What needs to be done: Write out all of the data below again, putting "Goal" wherever "Instruction" appears and changing nothing else.

Exercise material:
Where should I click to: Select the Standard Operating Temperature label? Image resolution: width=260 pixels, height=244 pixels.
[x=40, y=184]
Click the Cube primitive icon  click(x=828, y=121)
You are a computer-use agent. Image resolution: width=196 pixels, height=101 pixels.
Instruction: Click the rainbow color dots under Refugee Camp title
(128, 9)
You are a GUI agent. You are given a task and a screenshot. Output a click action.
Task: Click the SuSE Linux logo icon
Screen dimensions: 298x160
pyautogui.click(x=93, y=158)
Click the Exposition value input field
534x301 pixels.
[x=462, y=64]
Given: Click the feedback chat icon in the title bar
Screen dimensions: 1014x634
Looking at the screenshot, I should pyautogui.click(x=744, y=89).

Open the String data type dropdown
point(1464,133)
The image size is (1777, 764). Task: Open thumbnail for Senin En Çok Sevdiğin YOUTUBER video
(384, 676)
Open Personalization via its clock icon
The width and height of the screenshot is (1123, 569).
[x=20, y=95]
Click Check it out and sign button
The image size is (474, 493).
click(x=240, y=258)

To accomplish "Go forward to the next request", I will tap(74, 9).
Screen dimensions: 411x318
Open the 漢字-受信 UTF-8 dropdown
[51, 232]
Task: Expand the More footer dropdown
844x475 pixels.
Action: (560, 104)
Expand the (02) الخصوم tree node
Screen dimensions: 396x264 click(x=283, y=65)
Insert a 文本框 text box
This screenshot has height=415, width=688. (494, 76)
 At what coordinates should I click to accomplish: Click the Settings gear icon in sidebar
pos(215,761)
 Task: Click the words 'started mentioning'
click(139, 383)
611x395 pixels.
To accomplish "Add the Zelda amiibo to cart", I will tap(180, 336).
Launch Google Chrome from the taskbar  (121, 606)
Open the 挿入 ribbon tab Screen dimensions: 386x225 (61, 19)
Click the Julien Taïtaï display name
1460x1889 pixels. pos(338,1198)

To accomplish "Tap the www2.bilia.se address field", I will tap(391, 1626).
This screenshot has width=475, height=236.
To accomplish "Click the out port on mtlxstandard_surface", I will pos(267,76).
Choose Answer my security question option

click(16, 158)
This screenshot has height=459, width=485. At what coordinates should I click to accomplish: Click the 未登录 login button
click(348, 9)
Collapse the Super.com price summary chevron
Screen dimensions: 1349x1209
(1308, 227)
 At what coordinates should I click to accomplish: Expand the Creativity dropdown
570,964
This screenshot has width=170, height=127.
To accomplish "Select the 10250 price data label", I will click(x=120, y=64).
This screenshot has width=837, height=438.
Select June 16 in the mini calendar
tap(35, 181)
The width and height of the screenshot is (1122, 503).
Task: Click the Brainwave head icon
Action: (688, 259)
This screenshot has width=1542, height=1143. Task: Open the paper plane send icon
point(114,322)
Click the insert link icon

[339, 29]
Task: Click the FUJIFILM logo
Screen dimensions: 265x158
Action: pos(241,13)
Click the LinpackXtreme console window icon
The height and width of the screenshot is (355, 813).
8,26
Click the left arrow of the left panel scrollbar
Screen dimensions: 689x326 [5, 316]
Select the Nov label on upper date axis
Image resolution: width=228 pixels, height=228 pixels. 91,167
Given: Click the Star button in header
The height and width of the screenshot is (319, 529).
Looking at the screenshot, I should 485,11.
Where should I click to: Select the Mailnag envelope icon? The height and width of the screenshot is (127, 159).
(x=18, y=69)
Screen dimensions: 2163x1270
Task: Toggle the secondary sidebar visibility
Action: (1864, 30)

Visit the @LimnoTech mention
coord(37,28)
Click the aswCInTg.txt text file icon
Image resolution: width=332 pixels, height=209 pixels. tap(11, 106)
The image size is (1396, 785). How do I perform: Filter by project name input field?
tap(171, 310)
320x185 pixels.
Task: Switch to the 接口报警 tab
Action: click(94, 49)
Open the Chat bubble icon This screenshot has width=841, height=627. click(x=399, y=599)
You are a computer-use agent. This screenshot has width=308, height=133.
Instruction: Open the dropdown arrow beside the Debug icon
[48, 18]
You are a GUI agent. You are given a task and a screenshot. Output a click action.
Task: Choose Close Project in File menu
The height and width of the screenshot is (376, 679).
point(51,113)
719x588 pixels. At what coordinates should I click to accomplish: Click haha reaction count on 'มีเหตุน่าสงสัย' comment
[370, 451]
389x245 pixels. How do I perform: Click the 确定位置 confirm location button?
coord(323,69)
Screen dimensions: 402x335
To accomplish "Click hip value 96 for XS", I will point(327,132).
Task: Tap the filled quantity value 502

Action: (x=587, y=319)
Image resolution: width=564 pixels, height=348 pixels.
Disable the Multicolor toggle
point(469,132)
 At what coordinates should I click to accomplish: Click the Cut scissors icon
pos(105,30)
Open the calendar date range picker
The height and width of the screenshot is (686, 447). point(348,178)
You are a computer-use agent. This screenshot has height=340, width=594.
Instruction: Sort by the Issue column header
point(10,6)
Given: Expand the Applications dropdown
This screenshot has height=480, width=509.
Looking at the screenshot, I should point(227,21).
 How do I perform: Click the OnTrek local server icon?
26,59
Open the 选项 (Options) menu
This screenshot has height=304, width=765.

Expected answer:
Where should I click to: Select the Standard Operating Temperature label? Image resolution: width=260 pixels, height=244 pixels.
[x=40, y=184]
Click the Cube primitive icon  click(x=828, y=121)
You are a computer-use agent. Image resolution: width=196 pixels, height=101 pixels.
Goal: Click the rainbow color dots under Refugee Camp title
(128, 9)
You are a GUI agent. You are given a task and a screenshot. Output a click action.
Task: Click the SuSE Linux logo icon
Screen dimensions: 298x160
pyautogui.click(x=93, y=158)
Click the Exposition value input field
534x301 pixels.
[x=462, y=64]
Given: Click the feedback chat icon in the title bar
Screen dimensions: 1014x634
Looking at the screenshot, I should pyautogui.click(x=744, y=89).

Open the String data type dropdown
point(1464,133)
The image size is (1777, 764). Task: Open thumbnail for Senin En Çok Sevdiğin YOUTUBER video
(384, 676)
Open Personalization via its clock icon
The width and height of the screenshot is (1123, 569).
[x=20, y=95]
Click Check it out and sign button
The image size is (474, 493).
click(x=240, y=258)

To accomplish "Go forward to the next request", I will tap(74, 9).
Screen dimensions: 411x318
Open the 漢字-受信 UTF-8 dropdown
[51, 232]
Task: Expand the More footer dropdown
844x475 pixels.
Action: (560, 104)
Expand the (02) الخصوم tree node
Screen dimensions: 396x264 click(x=283, y=65)
Insert a 文本框 text box
This screenshot has height=415, width=688. (494, 76)
 At what coordinates should I click to accomplish: Click the Settings gear icon in sidebar
pos(215,761)
 Task: Click the words 'started mentioning'
click(139, 383)
611x395 pixels.
To accomplish "Add the Zelda amiibo to cart", I will tap(180, 336).
Launch Google Chrome from the taskbar  (121, 606)
Open the 挿入 ribbon tab Screen dimensions: 386x225 (61, 19)
Click the Julien Taïtaï display name
1460x1889 pixels. pos(338,1198)

To accomplish "Tap the www2.bilia.se address field", I will tap(391, 1626).
This screenshot has width=475, height=236.
To accomplish "Click the out port on mtlxstandard_surface", I will pos(267,76).
Choose Answer my security question option

click(16, 158)
This screenshot has height=459, width=485. At what coordinates should I click to accomplish: Click the 未登录 login button
click(348, 9)
Collapse the Super.com price summary chevron
Screen dimensions: 1349x1209
(1308, 227)
 At what coordinates should I click to accomplish: Expand the Creativity dropdown
570,964
This screenshot has width=170, height=127.
To accomplish "Select the 10250 price data label", I will click(x=120, y=64).
This screenshot has width=837, height=438.
Select June 16 in the mini calendar
tap(35, 181)
The width and height of the screenshot is (1122, 503).
Task: Click the Brainwave head icon
Action: (688, 259)
This screenshot has width=1542, height=1143. Task: Open the paper plane send icon
point(114,322)
Click the insert link icon

[339, 29]
Task: Click the FUJIFILM logo
Screen dimensions: 265x158
Action: pos(241,13)
Click the LinpackXtreme console window icon
The height and width of the screenshot is (355, 813).
8,26
Click the left arrow of the left panel scrollbar
Screen dimensions: 689x326 [5, 316]
Select the Nov label on upper date axis
Image resolution: width=228 pixels, height=228 pixels. 91,167
Given: Click the Star button in header
The height and width of the screenshot is (319, 529).
Looking at the screenshot, I should 485,11.
Where should I click to: Select the Mailnag envelope icon? The height and width of the screenshot is (127, 159).
(x=18, y=69)
Screen dimensions: 2163x1270
Task: Toggle the secondary sidebar visibility
Action: (1864, 30)

Visit the @LimnoTech mention
coord(37,28)
Click the aswCInTg.txt text file icon
Image resolution: width=332 pixels, height=209 pixels. tap(11, 106)
The image size is (1396, 785). How do I perform: Filter by project name input field?
tap(171, 310)
320x185 pixels.
Task: Switch to the 接口报警 tab
Action: click(94, 49)
Open the Chat bubble icon This screenshot has width=841, height=627. click(x=399, y=599)
You are a computer-use agent. This screenshot has width=308, height=133.
Goal: Open the dropdown arrow beside the Debug icon
[48, 18]
You are a GUI agent. You are given a task and a screenshot. Output a click action.
Task: Choose Close Project in File menu
The height and width of the screenshot is (376, 679).
point(51,113)
719x588 pixels. At what coordinates should I click to accomplish: Click haha reaction count on 'มีเหตุน่าสงสัย' comment
[370, 451]
389x245 pixels. How do I perform: Click the 确定位置 confirm location button?
coord(323,69)
Screen dimensions: 402x335
To accomplish "Click hip value 96 for XS", I will point(327,132).
Task: Tap the filled quantity value 502

Action: (x=587, y=319)
Image resolution: width=564 pixels, height=348 pixels.
Disable the Multicolor toggle
point(469,132)
 At what coordinates should I click to accomplish: Click the Cut scissors icon
pos(105,30)
Open the calendar date range picker
The height and width of the screenshot is (686, 447). point(348,178)
You are a computer-use agent. This screenshot has height=340, width=594.
Goal: Sort by the Issue column header
point(10,6)
Given: Expand the Applications dropdown
This screenshot has height=480, width=509.
Looking at the screenshot, I should point(227,21).
 How do I perform: Click the OnTrek local server icon?
26,59
Open the 选项 (Options) menu
This screenshot has height=304, width=765.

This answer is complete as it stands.